**Directions for this task**
The records below are to be copied exactly, with every picture left out.
━━ Task inputs
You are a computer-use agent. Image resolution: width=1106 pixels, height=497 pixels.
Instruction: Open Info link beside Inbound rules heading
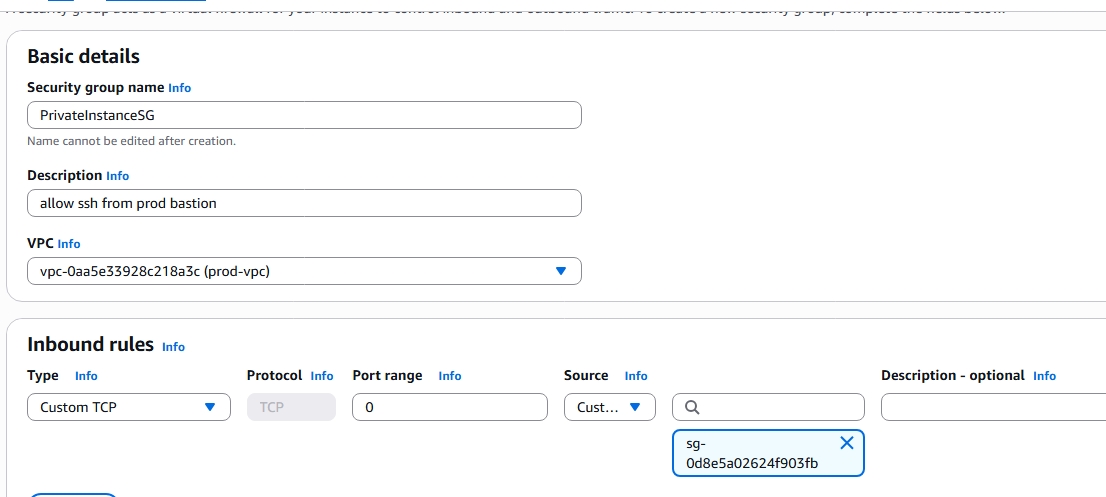[x=173, y=347]
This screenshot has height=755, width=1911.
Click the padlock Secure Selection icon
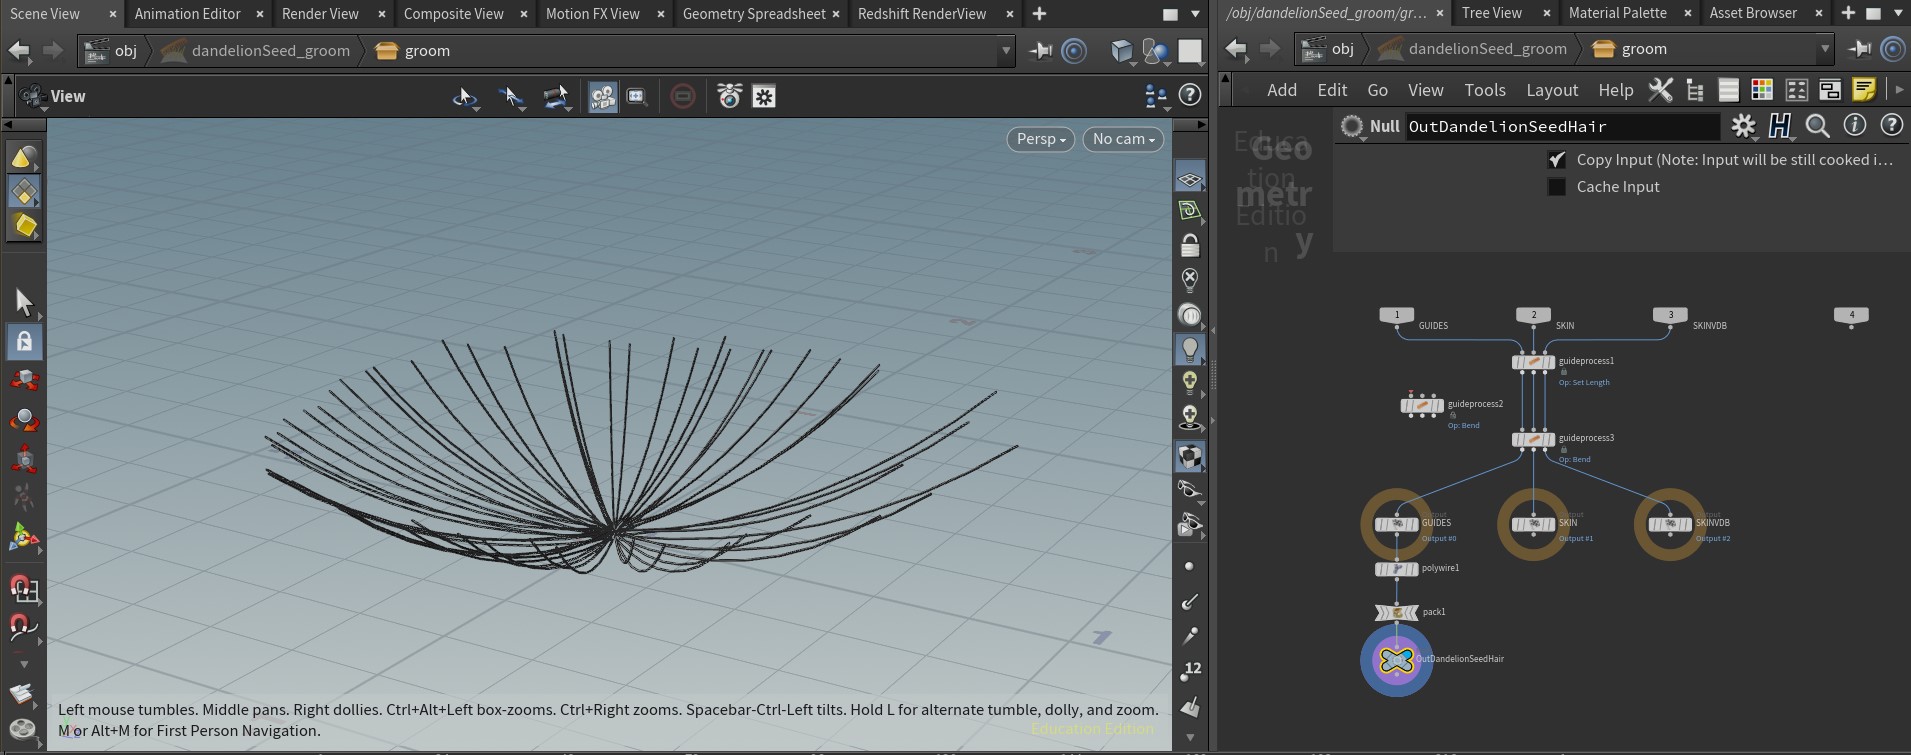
━━━━
**Task result**
You are a computer-use agent. Image resolution: width=1106 pixels, height=497 pixels.
Instruction: Open Info link beside Inbound rules heading
[x=173, y=347]
This screenshot has height=755, width=1911.
Click the padlock Secure Selection icon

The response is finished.